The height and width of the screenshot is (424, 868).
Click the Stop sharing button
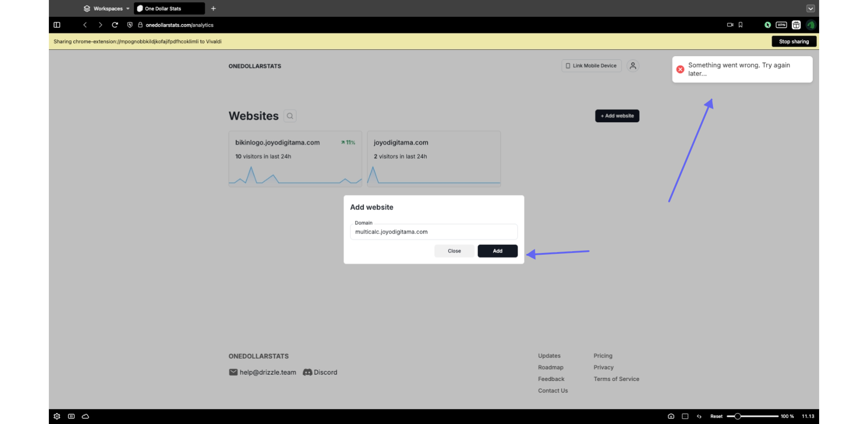tap(793, 42)
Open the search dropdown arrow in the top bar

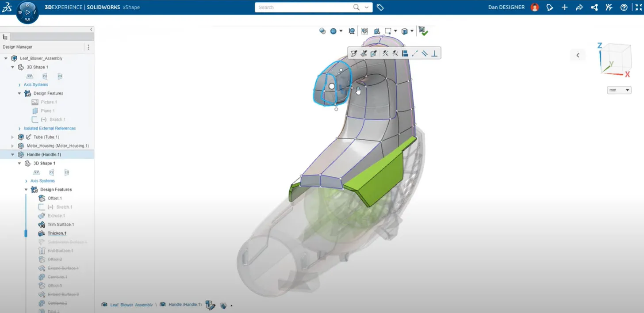coord(367,7)
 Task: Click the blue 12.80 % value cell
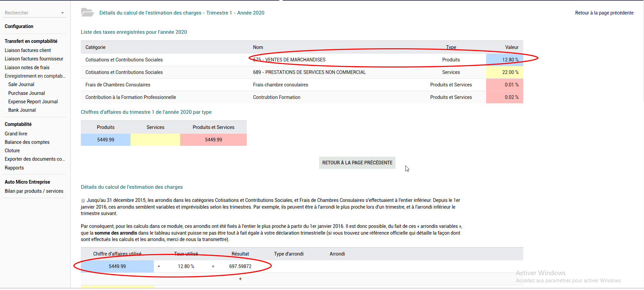[x=504, y=60]
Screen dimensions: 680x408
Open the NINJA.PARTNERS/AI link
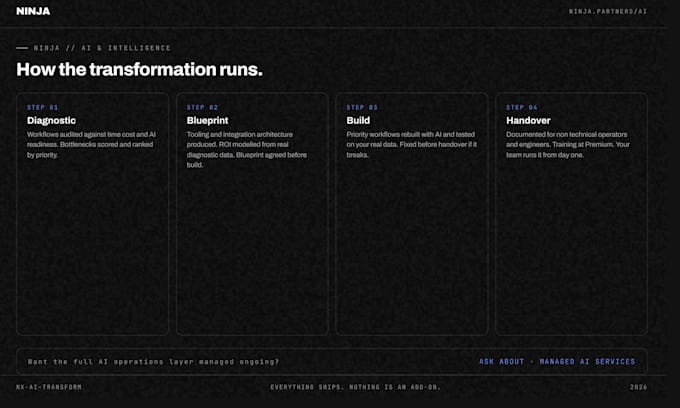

### Work to complete
Pass over the images and copy the rest of the material above exactly.

### Response area
The height and width of the screenshot is (424, 868).
Click the Stop sharing button
tap(793, 42)
Open the search dropdown arrow in the top bar

coord(367,7)
 Task: Click the blue 12.80 % value cell
[x=504, y=60]
Screen dimensions: 680x408
Open the NINJA.PARTNERS/AI link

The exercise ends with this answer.